» Goal of the exercise
Starting with the line containing "Screen dimensions: 1385x868" and continuing through the line containing "click(67, 634)", reproduce these lines with "Approvals" changed to "Invoices" and everything else unchanged. Omit the pictures from your answer.

» Records to use

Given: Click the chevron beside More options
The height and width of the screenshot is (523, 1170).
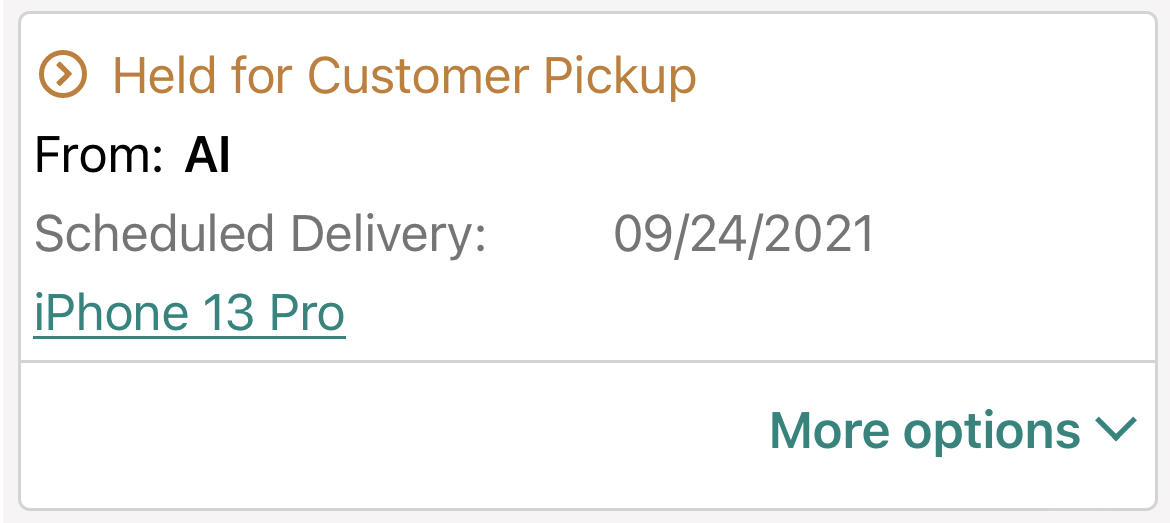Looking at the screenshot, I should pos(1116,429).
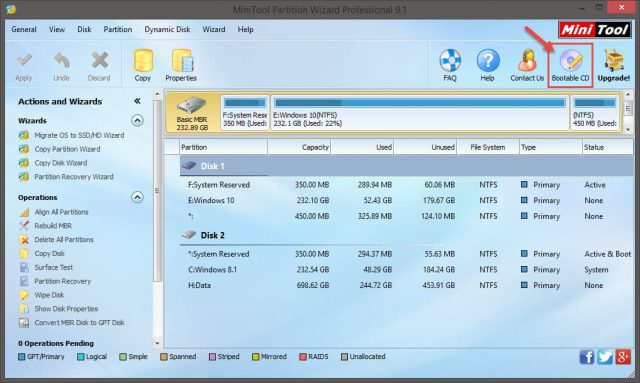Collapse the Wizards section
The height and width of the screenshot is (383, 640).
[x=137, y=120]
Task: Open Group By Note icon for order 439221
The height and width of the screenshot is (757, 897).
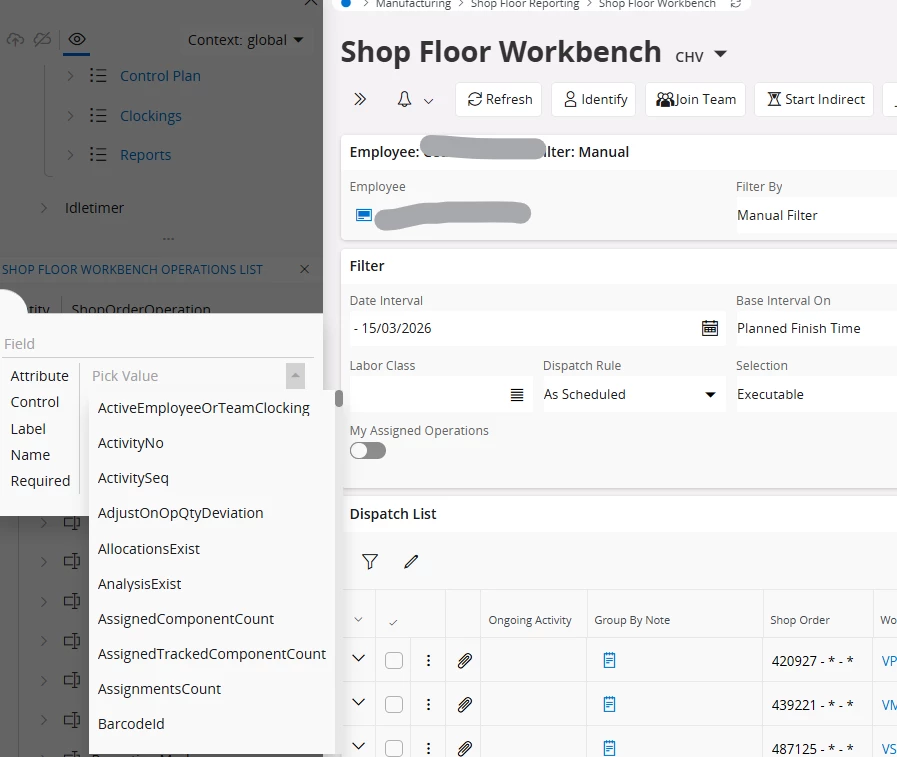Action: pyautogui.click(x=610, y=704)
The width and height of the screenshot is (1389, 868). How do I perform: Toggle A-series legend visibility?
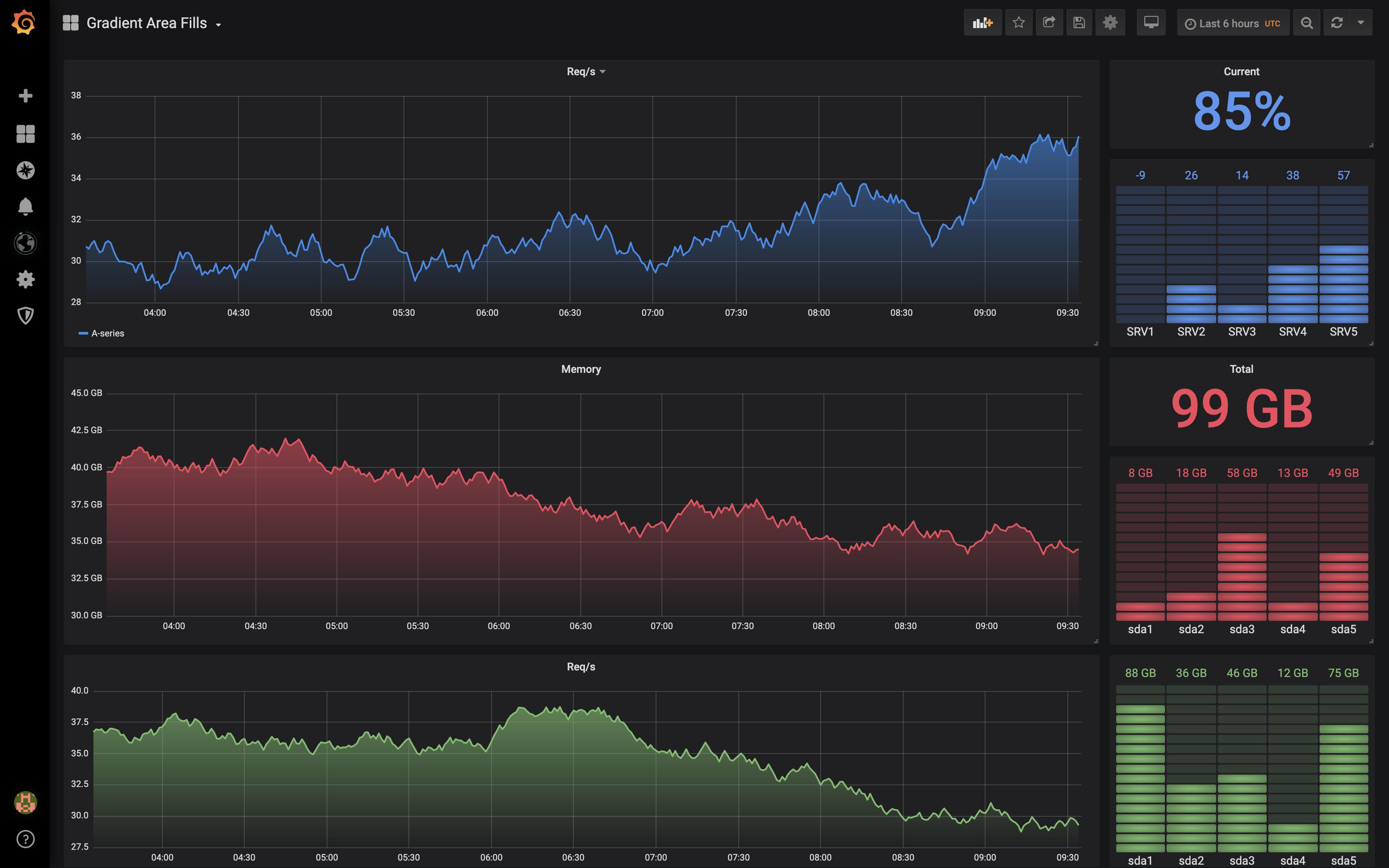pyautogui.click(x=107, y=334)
* * *
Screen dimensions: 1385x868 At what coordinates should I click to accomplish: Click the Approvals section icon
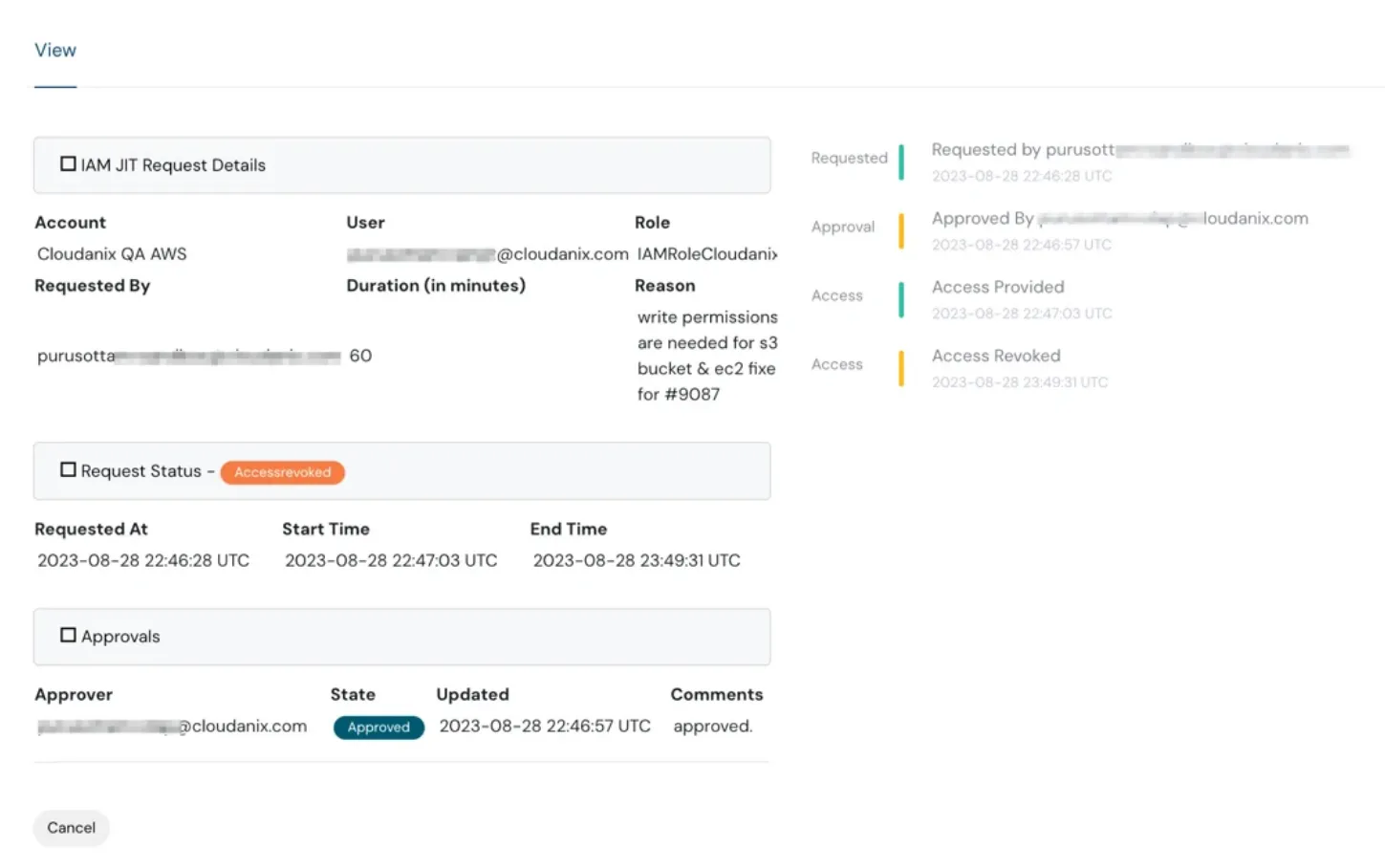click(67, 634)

» Completed exercise
Screen dimensions: 1385x868 At what coordinates should I click to accomplish: Click the Invoices section icon
click(67, 634)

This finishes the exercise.